• [Problem statement]: Turn the lines of the listing into a numbered list, starting at the line that contains "You are a computer-use" and continuing through the end of the listing, with both ends included. Omit blank lines and the pictures.
## START Material provided
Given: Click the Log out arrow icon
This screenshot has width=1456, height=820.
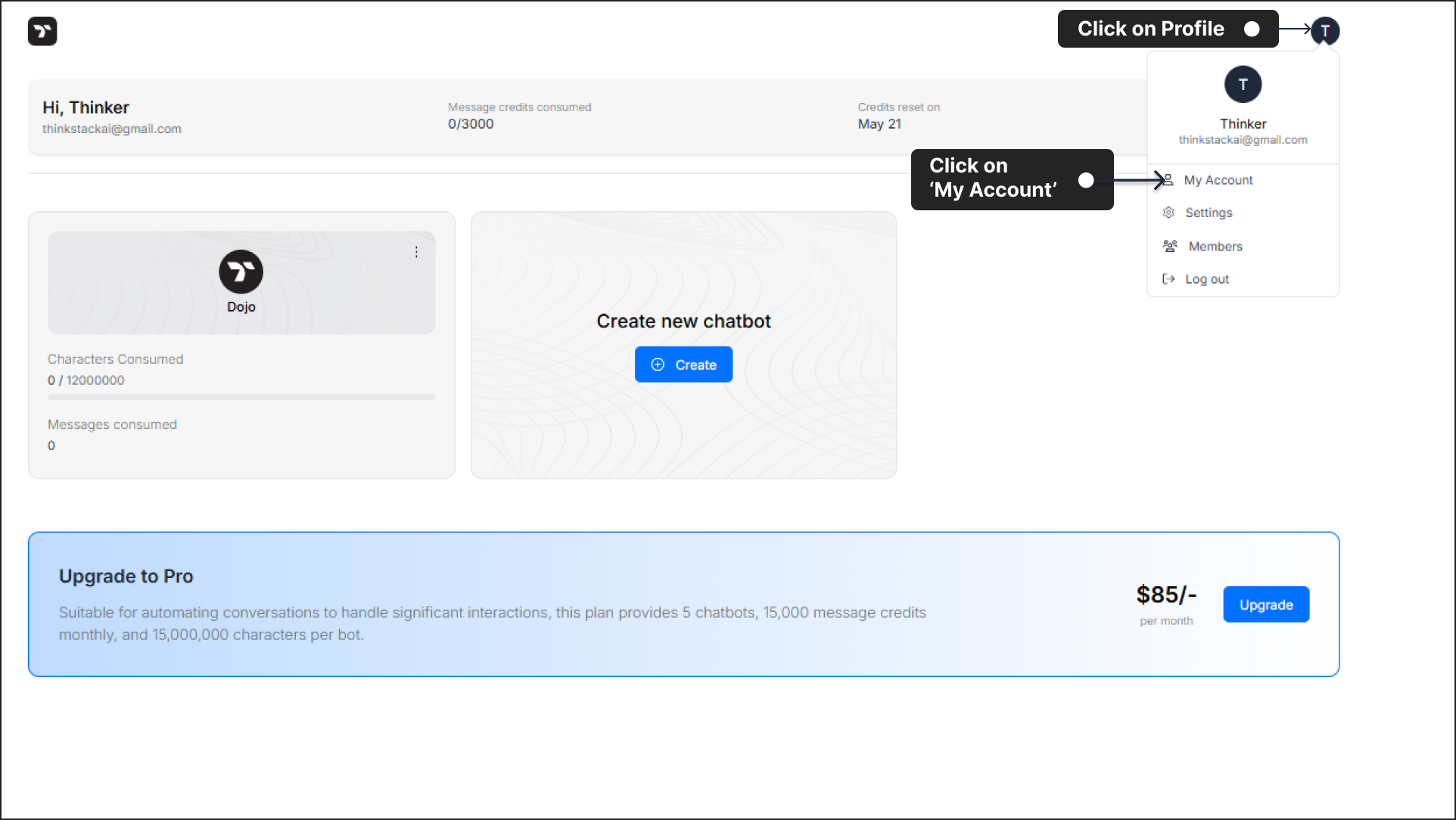Looking at the screenshot, I should pyautogui.click(x=1168, y=279).
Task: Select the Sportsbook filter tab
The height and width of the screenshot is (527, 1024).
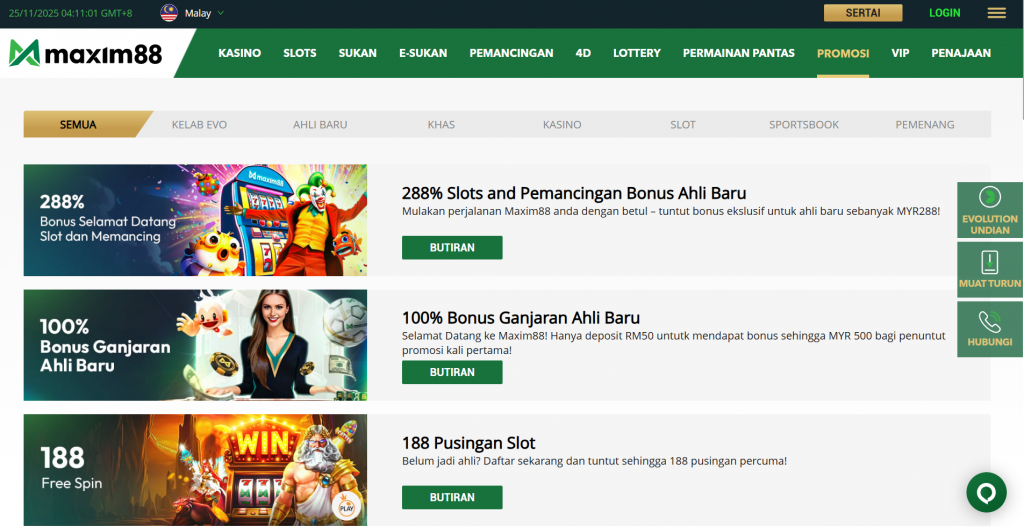Action: pos(803,125)
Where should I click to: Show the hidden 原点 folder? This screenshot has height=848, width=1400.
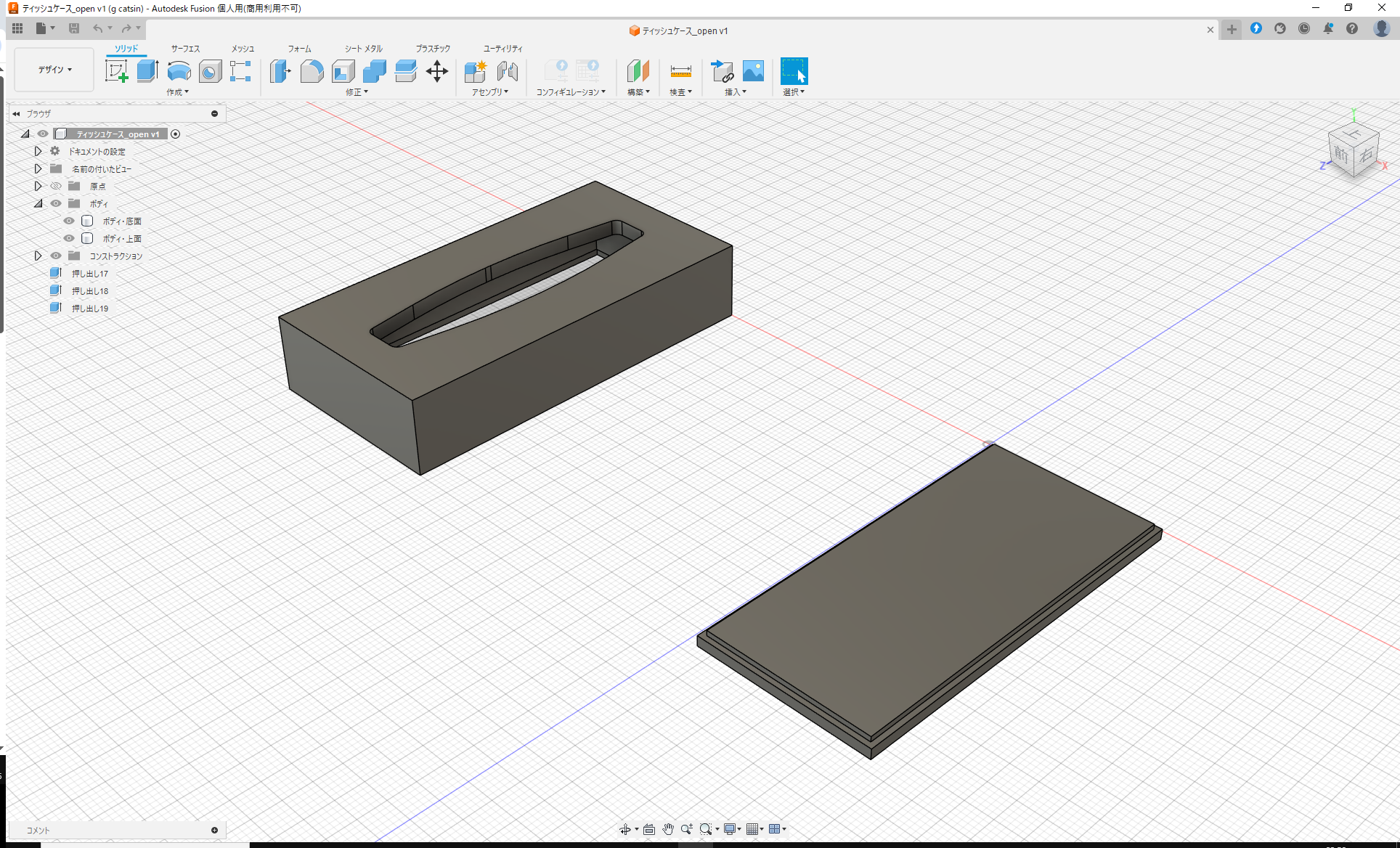pos(56,186)
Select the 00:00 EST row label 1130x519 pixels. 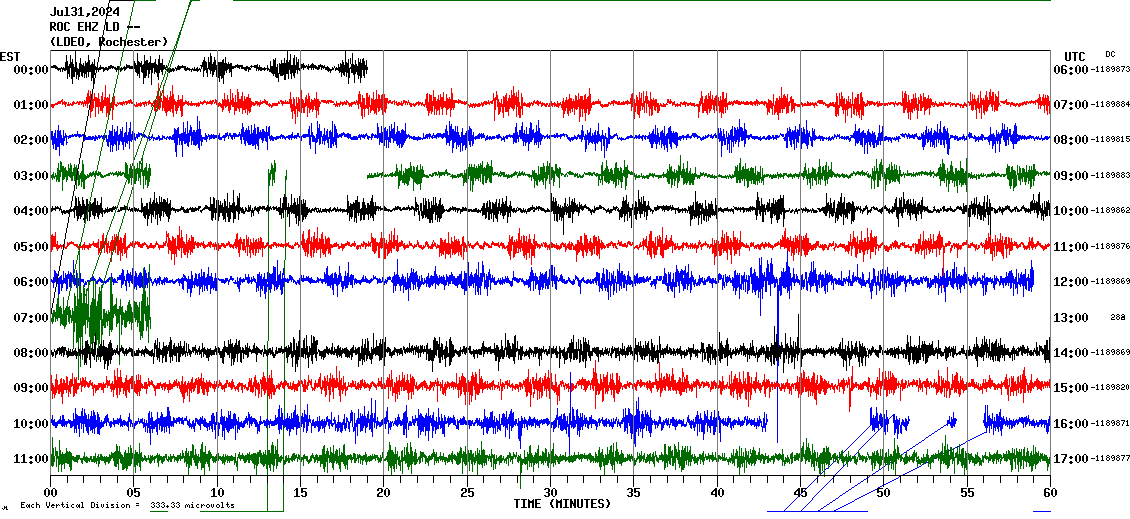tap(31, 70)
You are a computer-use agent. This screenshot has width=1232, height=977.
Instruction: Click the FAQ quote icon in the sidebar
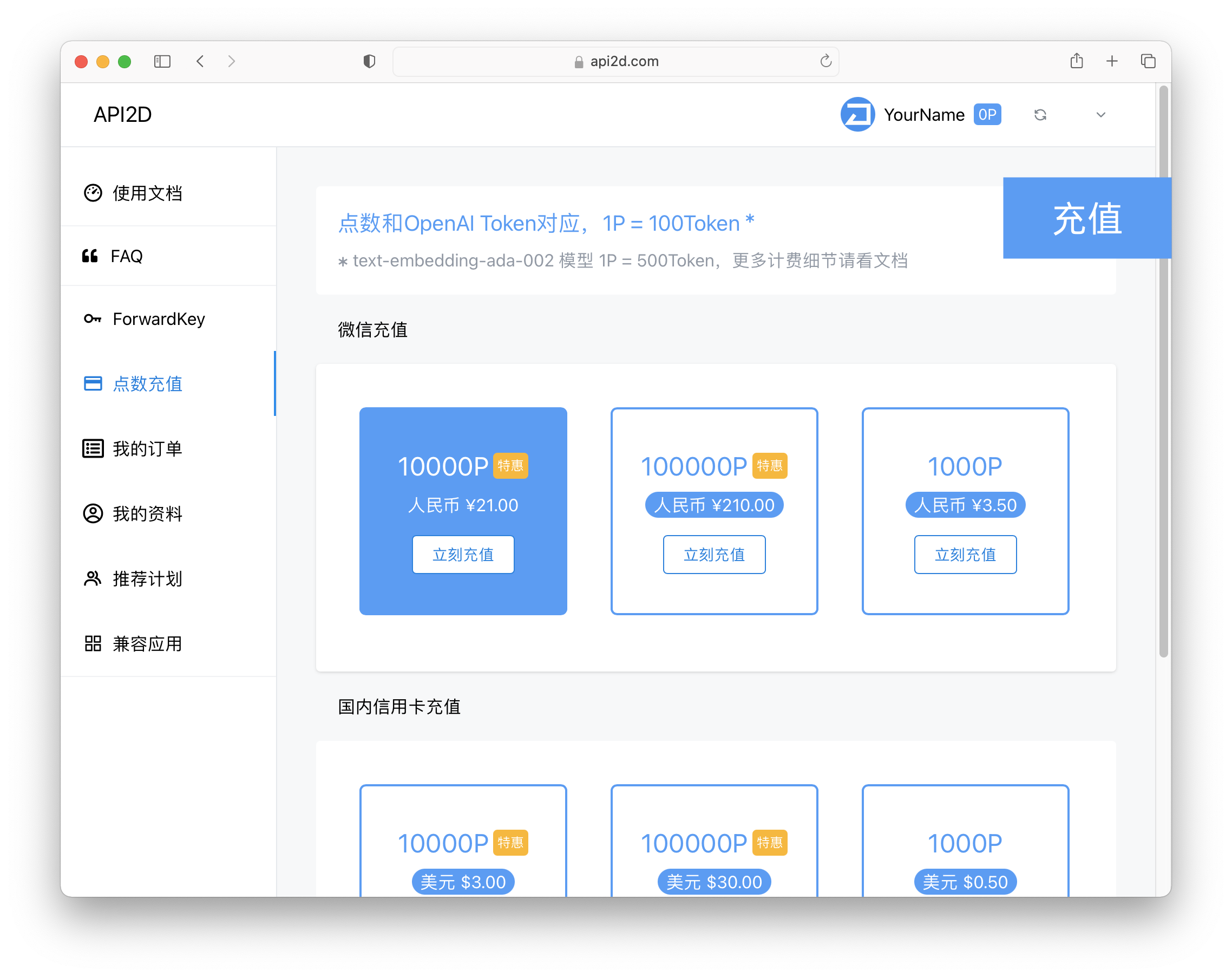point(90,256)
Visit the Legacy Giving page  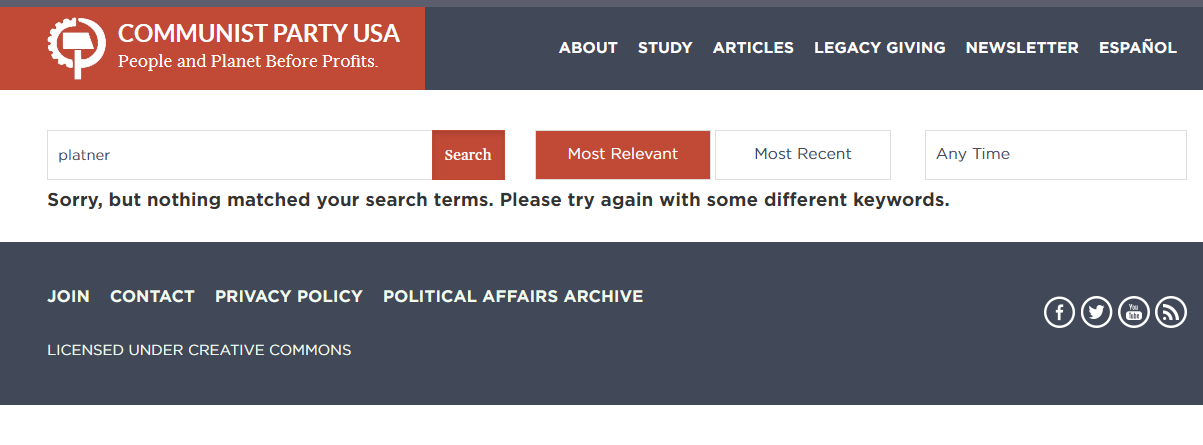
## END Material provided
• [The output]:
1. You are a computer-use agent. This screenshot has width=1232, height=977.
2. Instruction: Click the FAQ quote icon in the sidebar
3. point(90,256)
4. Visit the Legacy Giving page  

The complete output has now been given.